_Supplied text_.
**********
This could totally be a blog post about how insanely tired I feel right now, and how between staying up late writing night after night, and babies spitting their dummies out (literally) at 4.45am, and the “summer” (lol) holidays, I am just wrecked and would love nothing more to check myself into a house that existed solely for it’s residents to simply sleep their days and nights away until refreshed.
But…it’s not. At all. This is my (admittedly rather belated) review of June’s Re-Read, which was, as the title suggests- The House of Sleep by Jonathan Coe.
This is a book that I got in a swap a very long time ago, and it came with bite marks in the cover, yellowed pages, and absolutely no pre-conceived notions whatsoever. I had no idea what it was about, which I am increasingly finding is my favourite way to approach a new book, as the more hype that surrounds something, the more pressure there is to enjoy it, and the more disappointing it is when you (or rather I) don’t.
The House of Sleep is literary fiction, but unlike a lot of books that fall under that umbrella, I would say it’s a pretty easy read, which is obviously a totally subjective observation but I just mean that I didn’t feel like I had to be reading it in a certain frame of mind in a quiet room to really grasp the language or appreciate the story.
The story centers around a group of main characters- Sarah, Robert, Terry and Gregory, but more specifically around a house- Ashdown, which for some of the book is owned by the university and houses students, and later is being used as a private sleep clinic. Sleep, and sleep disorders obviously feature heavily (the clue being in the title and all) as does sexuality and gender. I’m hesitant to give away too many spoilers but I will say that one of the characters is transgender, and that a decade ago when I first read the book (and almost a decade before that, when it was first published) that was probably quite a big deal. It certainly was for me reading it anyway, as it was doubtless the first time I’d encountered a main character that wasn’t cisgender- long before I even knew what cisgender meant.
**********
_Extracted entries_.
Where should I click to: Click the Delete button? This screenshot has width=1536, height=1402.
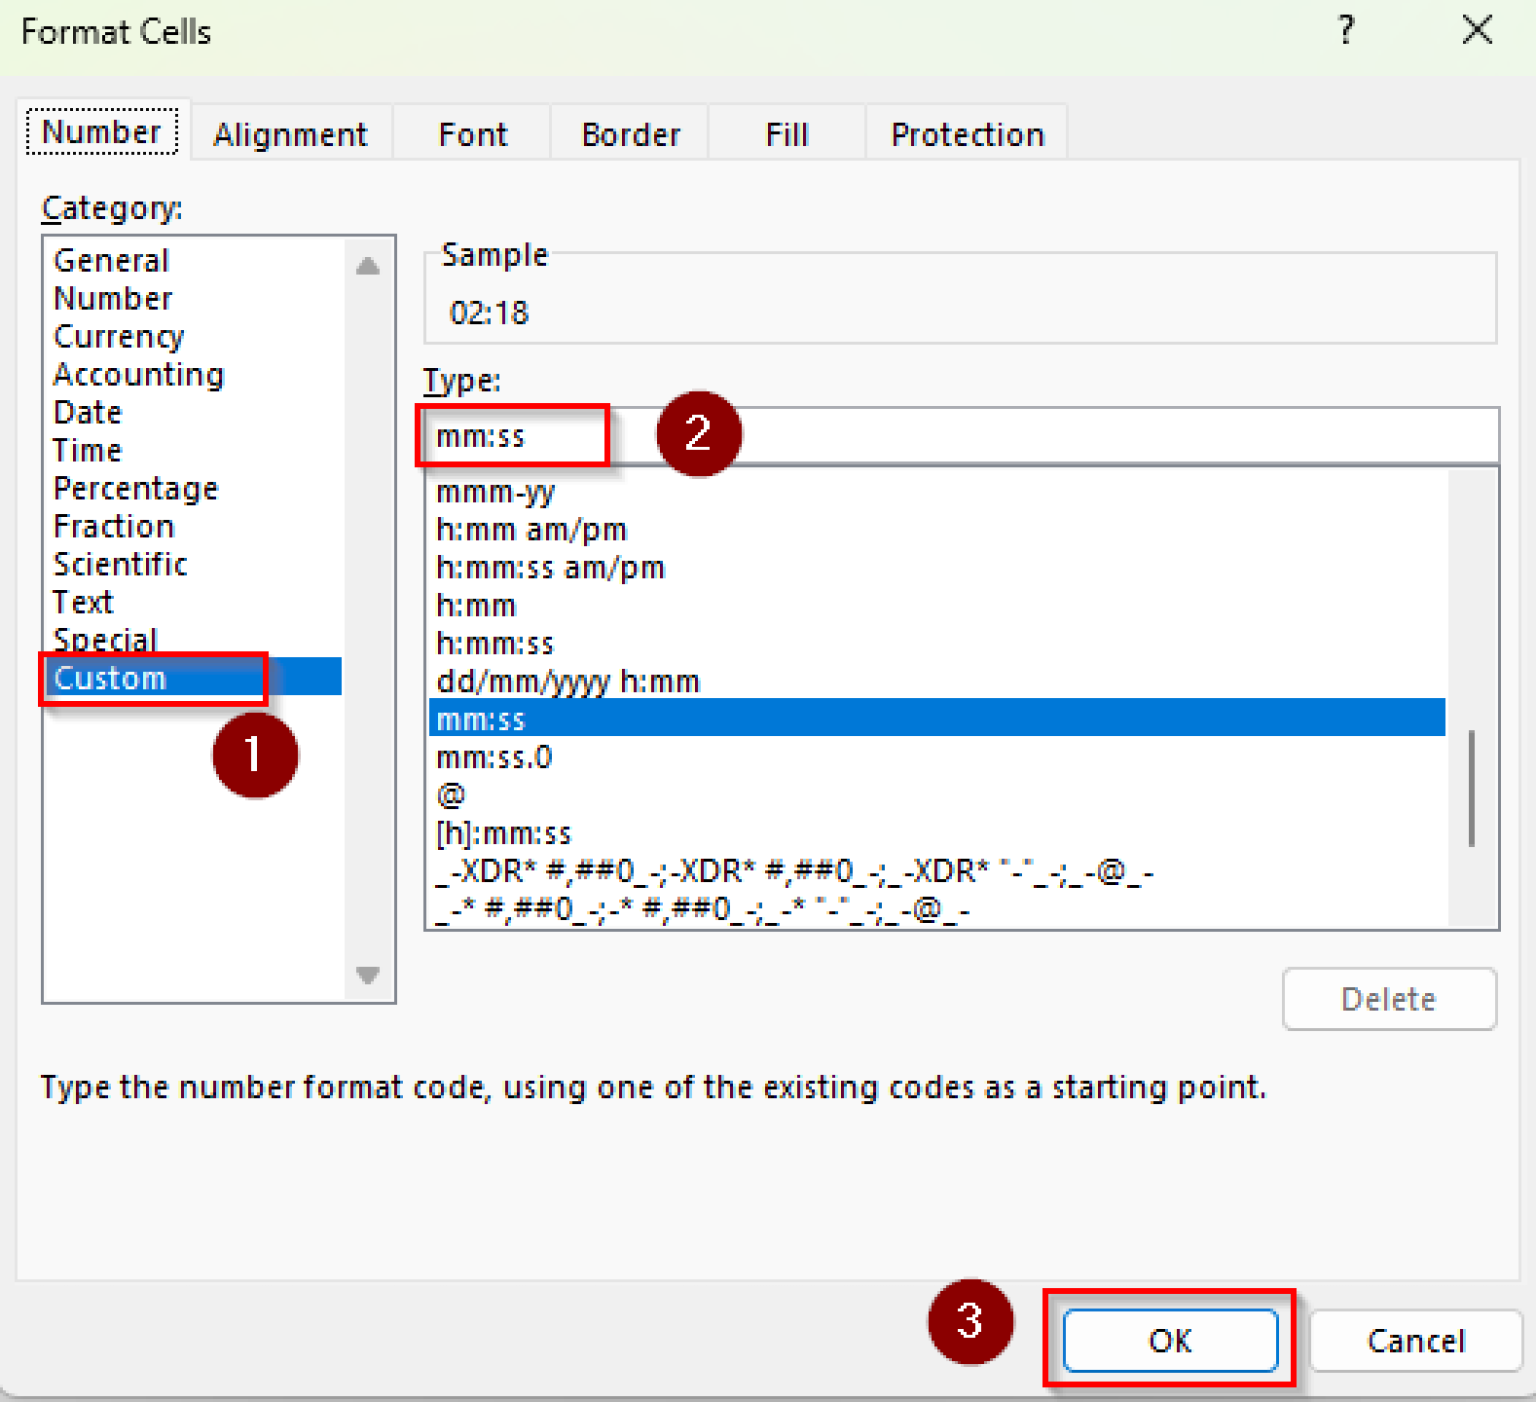point(1388,998)
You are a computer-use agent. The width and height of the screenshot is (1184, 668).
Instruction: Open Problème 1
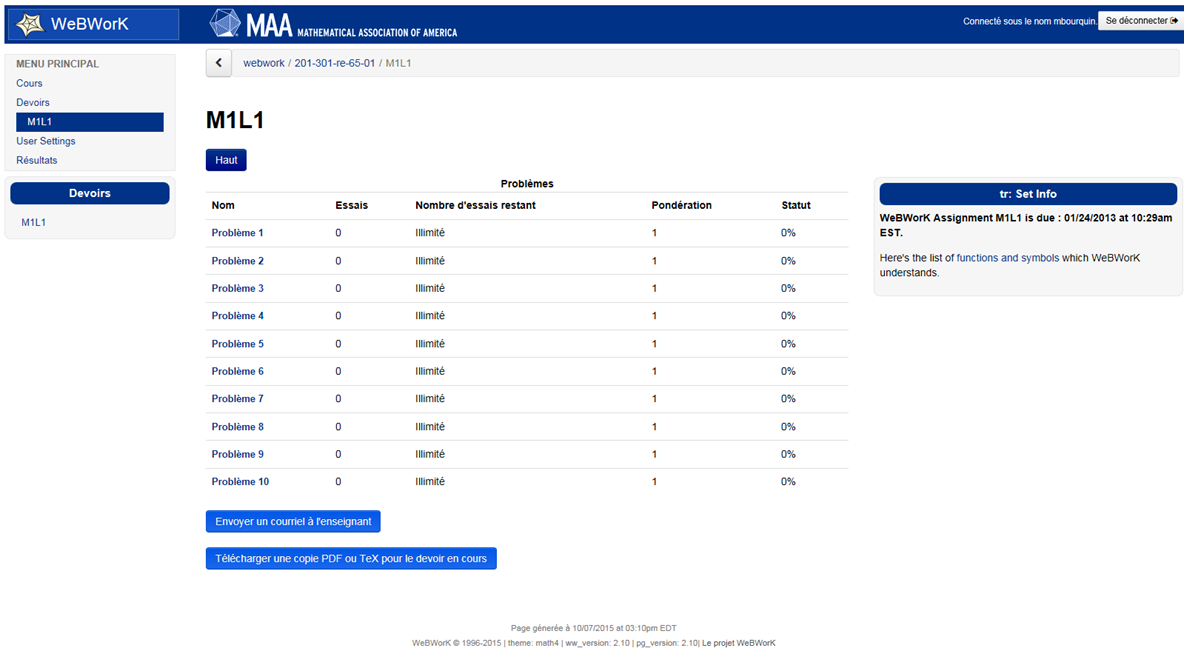pos(238,233)
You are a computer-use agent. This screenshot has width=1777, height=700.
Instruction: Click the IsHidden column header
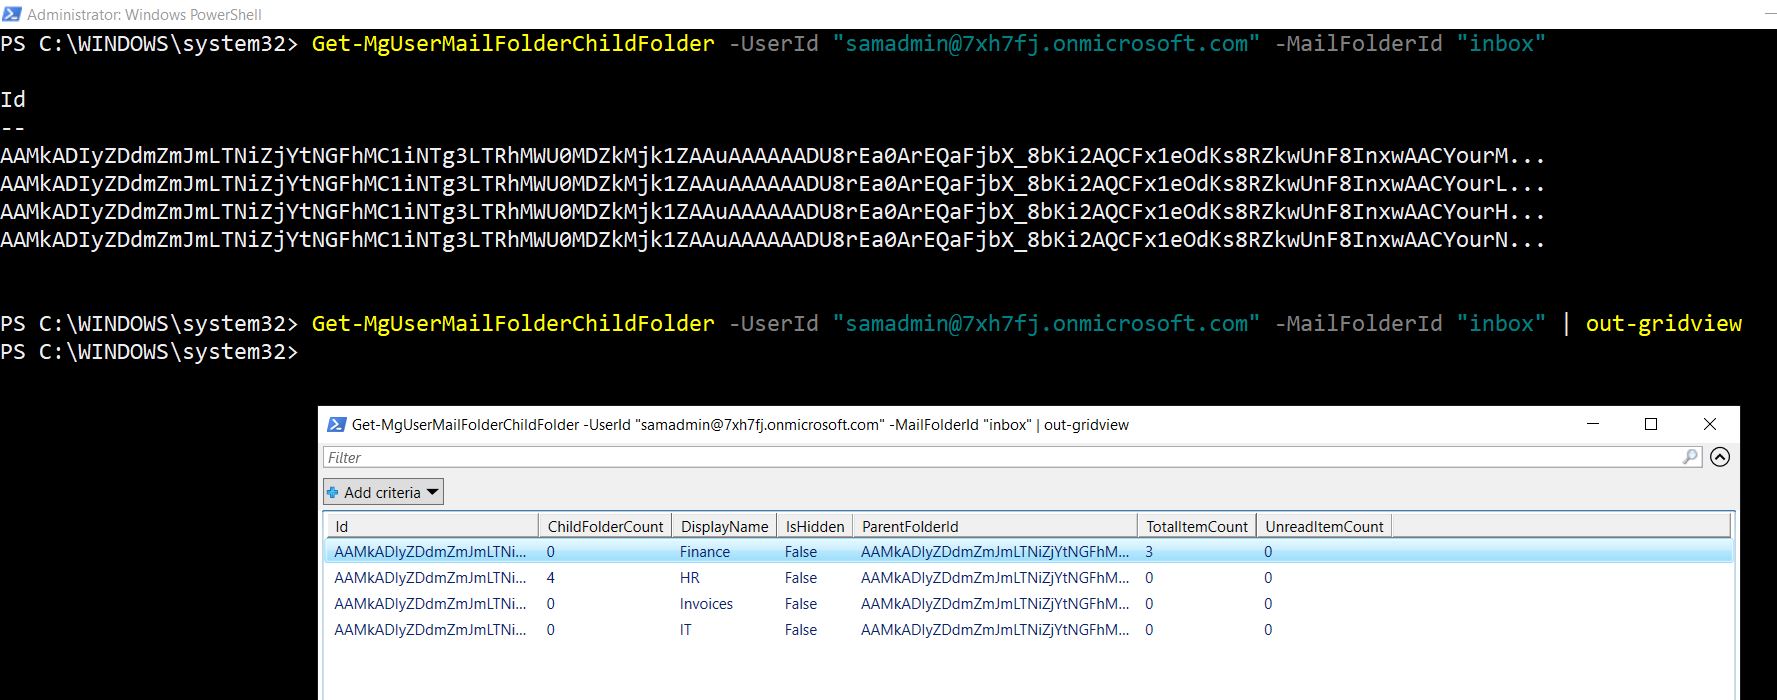coord(814,526)
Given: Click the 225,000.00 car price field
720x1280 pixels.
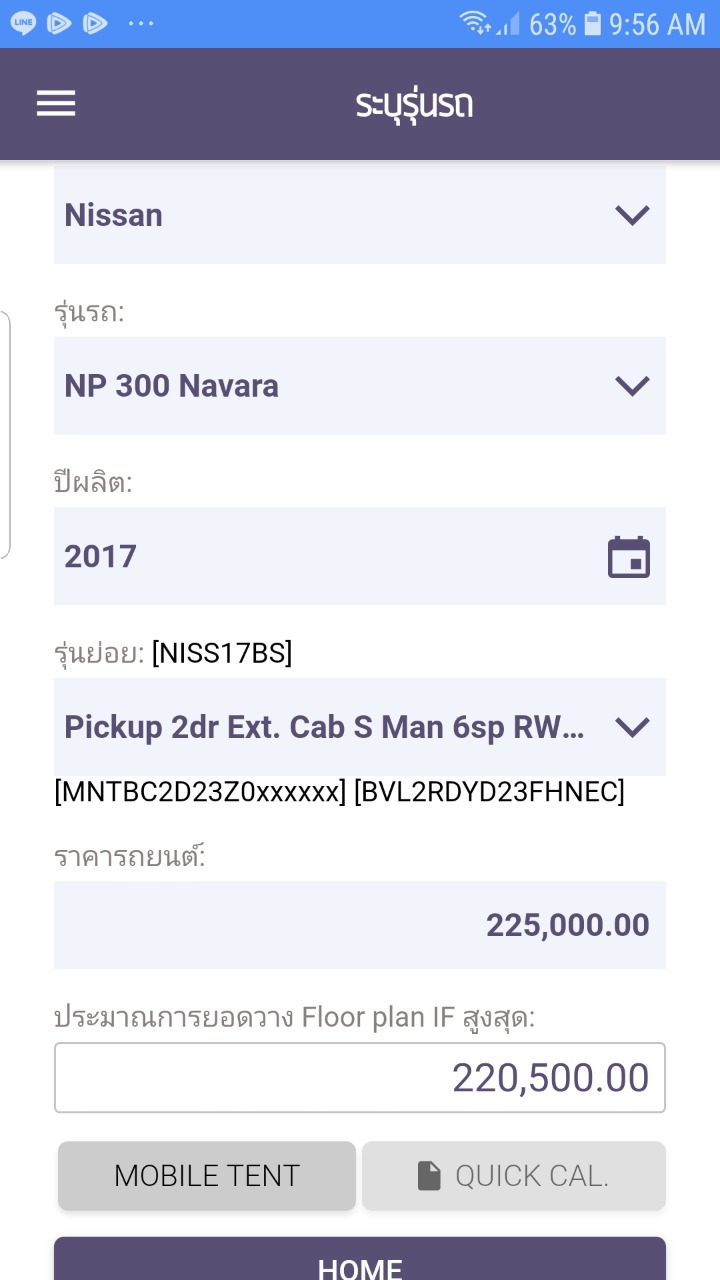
**********
_Exercises_.
a) In the review of The House of Sleep, reproduce the part that opens with the words containing "This is a book" and closes with "appreciate the story.", swapping "hype" for "buzz".
b) Write the next portion of the review of The House of Sleep, picking up after its final sentence.

_Responses in order_.
a)
This is a book that I got in a swap a very long time ago, and it came with bite marks in the cover, yellowed pages, and absolutely no pre-conceived notions whatsoever. I had no idea what it was about, which I am increasingly finding is my favourite way to approach a new book, as the more buzz that surrounds something, the more pressure there is to enjoy it, and the more disappointing it is when you (or rather I) don’t.
The House of Sleep is literary fiction, but unlike a lot of books that fall under that umbrella, I would say it’s a pretty easy read, which is obviously a totally subjective observation but I just mean that I didn’t feel like I had to be reading it in a certain frame of mind in a quiet room to really grasp the language or appreciate the story.

b)
Coming back to it again a couple of months ago I wondered if the knowledge and awareness I’d gained since first reading it would give me a different perspective, especially regarding the sexuality and gender aspects of the story, and to a certain extent it did. I wondered about some of the decisions the author made and found myself engaging with the story in a different- more critical- way, but overall I still enjoyed the way it was written, and the weaving together of the different personal stories across place and time. For me this isn’t one of those books that you stay up all night to finish, but one that you pick up and put down each night before bed for a week or so, and rather than being blown-away by it, it leaves you with a lingering sense of something.
July’s re-read should have been The Spider Truces but I got sidetracked (again). The good news being that I have read some other really fantastic books instead, the bad news being that it means I am getting a bit behind and should probably try to exert more self-control (Ha! Hahahahaha).